Who was John Edward Eyre and what did he accomplish?
Answer
An explorer who crossed the Nullarbor Plain in 1841
Explanation
John Edward Eyre (1815 to 1901) was an English-born Australian explorer, pastoralist, and colonial administrator who is best known for his epic 1840 to 1841 expedition west from Port Lincoln in South Australia along the Great Australian Bight to King George Sound near modern Albany in Western Australia. The 1,500-kilometre journey across the Nullarbor Plain was the first east-to-west crossing of the southern Australian coastline by a European.

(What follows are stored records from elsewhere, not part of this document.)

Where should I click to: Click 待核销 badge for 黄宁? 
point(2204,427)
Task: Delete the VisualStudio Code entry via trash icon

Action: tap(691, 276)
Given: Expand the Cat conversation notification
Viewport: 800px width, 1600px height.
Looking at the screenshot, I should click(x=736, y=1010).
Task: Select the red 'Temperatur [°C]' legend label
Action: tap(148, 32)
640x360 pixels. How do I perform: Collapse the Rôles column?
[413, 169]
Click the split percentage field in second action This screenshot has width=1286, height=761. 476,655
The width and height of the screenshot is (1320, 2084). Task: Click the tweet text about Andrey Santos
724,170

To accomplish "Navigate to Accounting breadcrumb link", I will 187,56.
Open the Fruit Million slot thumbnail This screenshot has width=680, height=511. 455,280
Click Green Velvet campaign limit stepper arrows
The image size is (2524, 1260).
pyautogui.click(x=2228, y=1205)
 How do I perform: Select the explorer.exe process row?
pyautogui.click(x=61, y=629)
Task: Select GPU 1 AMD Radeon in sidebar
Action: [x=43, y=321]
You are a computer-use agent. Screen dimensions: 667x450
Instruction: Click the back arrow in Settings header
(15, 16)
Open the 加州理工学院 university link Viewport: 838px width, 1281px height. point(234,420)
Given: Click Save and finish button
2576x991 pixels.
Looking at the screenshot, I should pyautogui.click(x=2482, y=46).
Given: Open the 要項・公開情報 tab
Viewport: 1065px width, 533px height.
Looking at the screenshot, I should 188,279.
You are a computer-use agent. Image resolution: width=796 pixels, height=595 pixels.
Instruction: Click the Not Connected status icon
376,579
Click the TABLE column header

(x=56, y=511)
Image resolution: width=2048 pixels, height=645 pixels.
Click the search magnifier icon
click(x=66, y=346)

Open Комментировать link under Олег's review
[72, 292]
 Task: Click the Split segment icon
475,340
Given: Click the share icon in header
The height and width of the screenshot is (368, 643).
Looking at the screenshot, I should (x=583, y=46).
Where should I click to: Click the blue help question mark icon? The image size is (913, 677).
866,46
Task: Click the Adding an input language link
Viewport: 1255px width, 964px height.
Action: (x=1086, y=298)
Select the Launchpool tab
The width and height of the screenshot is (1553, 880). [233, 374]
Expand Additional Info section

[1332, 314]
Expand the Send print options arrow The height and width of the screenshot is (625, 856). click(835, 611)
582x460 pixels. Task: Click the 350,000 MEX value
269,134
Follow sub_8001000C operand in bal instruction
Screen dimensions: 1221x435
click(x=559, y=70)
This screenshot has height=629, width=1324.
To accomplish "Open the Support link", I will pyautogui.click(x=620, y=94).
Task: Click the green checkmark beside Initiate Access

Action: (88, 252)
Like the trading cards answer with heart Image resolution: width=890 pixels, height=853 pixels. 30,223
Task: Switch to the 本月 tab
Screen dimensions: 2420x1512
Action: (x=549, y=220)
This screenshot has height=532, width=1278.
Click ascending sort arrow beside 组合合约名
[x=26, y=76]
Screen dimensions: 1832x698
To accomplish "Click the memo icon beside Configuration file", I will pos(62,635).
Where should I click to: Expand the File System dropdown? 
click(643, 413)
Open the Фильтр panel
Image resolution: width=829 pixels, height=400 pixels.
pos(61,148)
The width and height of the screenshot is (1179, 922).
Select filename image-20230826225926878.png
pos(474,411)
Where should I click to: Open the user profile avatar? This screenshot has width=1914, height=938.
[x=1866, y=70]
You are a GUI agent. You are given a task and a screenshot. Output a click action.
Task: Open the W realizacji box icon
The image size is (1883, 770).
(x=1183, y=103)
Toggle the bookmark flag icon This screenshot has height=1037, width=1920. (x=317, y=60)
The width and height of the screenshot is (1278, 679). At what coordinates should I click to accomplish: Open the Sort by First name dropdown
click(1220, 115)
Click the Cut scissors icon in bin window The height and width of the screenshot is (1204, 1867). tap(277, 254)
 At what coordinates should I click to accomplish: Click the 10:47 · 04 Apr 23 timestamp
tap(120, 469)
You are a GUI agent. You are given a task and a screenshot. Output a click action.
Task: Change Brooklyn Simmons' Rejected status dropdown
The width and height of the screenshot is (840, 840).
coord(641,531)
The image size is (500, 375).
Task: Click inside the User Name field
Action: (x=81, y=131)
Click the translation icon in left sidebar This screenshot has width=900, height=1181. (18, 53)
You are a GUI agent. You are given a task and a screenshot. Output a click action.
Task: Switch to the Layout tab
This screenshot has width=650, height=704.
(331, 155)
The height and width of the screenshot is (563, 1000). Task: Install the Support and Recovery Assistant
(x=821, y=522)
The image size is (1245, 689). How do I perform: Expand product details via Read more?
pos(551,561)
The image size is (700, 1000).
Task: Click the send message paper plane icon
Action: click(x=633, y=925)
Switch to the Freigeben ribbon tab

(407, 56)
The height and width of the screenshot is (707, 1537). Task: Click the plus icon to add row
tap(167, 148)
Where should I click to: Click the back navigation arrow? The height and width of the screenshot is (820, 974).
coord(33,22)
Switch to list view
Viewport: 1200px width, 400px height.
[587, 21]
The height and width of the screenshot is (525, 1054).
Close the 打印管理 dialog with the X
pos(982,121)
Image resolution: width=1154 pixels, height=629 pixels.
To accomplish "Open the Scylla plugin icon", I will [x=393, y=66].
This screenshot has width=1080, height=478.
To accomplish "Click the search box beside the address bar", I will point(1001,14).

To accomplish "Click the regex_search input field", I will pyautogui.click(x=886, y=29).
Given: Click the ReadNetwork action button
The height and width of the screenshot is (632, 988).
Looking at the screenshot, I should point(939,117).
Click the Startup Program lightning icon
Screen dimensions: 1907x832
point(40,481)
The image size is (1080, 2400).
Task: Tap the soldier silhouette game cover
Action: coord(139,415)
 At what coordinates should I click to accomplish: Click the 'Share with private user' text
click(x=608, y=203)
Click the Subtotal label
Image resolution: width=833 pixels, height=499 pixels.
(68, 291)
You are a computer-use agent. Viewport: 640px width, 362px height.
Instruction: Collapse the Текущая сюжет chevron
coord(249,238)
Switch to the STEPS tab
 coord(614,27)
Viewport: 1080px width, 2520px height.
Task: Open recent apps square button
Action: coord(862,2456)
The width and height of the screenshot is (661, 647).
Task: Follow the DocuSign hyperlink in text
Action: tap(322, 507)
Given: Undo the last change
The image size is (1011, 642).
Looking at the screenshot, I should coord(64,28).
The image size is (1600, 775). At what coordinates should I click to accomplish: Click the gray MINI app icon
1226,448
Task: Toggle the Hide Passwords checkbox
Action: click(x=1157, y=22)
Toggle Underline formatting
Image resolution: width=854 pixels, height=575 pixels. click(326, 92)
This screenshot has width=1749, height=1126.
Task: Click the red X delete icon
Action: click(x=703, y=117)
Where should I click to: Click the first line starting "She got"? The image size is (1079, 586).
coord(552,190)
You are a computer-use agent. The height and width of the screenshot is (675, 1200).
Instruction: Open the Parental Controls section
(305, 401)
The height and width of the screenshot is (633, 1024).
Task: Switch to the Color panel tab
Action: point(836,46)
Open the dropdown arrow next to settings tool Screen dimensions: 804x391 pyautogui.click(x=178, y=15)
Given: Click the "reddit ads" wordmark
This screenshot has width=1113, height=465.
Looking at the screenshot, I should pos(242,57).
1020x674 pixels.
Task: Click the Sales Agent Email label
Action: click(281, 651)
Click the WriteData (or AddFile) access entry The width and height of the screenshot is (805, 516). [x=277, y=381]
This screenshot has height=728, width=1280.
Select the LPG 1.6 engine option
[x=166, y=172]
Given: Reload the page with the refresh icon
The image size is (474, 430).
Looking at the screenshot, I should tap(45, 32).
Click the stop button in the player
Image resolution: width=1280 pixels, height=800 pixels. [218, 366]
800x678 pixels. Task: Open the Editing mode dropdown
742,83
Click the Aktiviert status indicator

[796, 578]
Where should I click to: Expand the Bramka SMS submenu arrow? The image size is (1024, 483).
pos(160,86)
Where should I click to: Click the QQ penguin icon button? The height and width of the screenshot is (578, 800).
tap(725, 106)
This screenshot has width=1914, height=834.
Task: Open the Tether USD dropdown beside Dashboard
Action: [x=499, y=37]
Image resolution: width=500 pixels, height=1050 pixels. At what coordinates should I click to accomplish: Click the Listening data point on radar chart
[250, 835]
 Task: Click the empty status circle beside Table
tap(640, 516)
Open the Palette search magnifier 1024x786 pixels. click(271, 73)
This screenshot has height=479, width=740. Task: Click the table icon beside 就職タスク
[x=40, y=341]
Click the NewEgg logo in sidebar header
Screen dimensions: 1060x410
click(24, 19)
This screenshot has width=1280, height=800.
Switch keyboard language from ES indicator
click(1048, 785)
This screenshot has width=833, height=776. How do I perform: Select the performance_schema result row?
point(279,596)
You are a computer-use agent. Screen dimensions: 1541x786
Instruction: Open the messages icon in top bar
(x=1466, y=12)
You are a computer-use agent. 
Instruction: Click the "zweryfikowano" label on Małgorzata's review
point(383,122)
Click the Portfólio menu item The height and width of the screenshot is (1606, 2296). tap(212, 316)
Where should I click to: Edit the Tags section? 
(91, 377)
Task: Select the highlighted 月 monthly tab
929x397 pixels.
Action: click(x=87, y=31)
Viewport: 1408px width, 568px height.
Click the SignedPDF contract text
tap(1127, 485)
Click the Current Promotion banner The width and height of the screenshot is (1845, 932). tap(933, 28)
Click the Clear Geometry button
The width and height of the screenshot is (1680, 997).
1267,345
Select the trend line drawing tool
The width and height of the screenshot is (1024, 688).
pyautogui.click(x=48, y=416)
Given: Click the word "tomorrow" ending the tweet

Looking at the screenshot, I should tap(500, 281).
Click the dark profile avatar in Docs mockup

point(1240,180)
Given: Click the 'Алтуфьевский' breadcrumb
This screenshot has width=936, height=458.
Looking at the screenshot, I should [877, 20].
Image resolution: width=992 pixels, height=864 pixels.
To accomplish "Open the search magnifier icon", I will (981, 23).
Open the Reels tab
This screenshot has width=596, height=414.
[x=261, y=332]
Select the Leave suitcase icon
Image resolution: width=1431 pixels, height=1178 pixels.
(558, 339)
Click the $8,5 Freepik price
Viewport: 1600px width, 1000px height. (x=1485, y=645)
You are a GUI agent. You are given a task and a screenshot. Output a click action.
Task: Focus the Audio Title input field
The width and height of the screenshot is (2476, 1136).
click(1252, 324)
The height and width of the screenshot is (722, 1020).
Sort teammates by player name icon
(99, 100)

Eyre had arrived in Sydney in 1833 at the age of 17 to take up farming. He gained exploration experience driving stock from New South Wales to the new Port Phillip District and then to South Australia. His 1839 to 1840 expedition north from Adelaide reached what he named Lake Eyre, the largest salt lake in Australia and the lowest point on the continent. The expedition was limited by drought and salt, and Eyre concluded that there was no usable land for pastoralism north of the lake system.
The 1840 to 1841 westward expedition was Eyre's most famous. He departed Fowler's Bay on the South Australian coast with John Baxter, four Aboriginal men (Wylie, Joey, Yarry, and Cootachah), and 13 horses and sheep. After weeks of progress along the Nullarbor cliffs, the expedition was struck by tragedy in April 1841: two of the Aboriginal men (Cootachah and Yarry) killed Baxter, took the bulk of the supplies, and fled. Eyre and Wylie continued alone, surviving on water from sand soaks and food from the Bight country with the help of encountered local Aboriginal people. They reached Albany in July 1841 after a journey of about 2,000 kilometres lasting more than five months.
Eyre subsequently served as Resident Magistrate at Moorundie on the Murray River, where he developed policies of cooperation with local Aboriginal peoples that were unusual for the period. He left Australia in 1845 to serve in various British colonial roles: Lieutenant-Governor of New Zealand (1846 to 1853), Governor of St Vincent in the West Indies (1854 to 1860), and Governor of Jamaica (1862 to 1865). His Jamaican governorship ended in controversy after his harsh suppression of the Morant Bay Rebellion of 1865 (in which several hundred Black Jamaicans were killed) led to the Eyre Controversy in Britain, with John Stuart Mill and others calling for his prosecution. He retired to England and died in Devon in 1901. His Australian legacy is preserved in Lake Eyre, the Eyre Peninsula in South Australia, the Eyre Highway across the Nullarbor, and many other Australian places.
Why this matters for your test
John Eyre completed one of the most demanding nineteenth-century Australian expeditions and his controversial later career illustrates the mixed colonial record, helping new citizens see the era in its full complexity.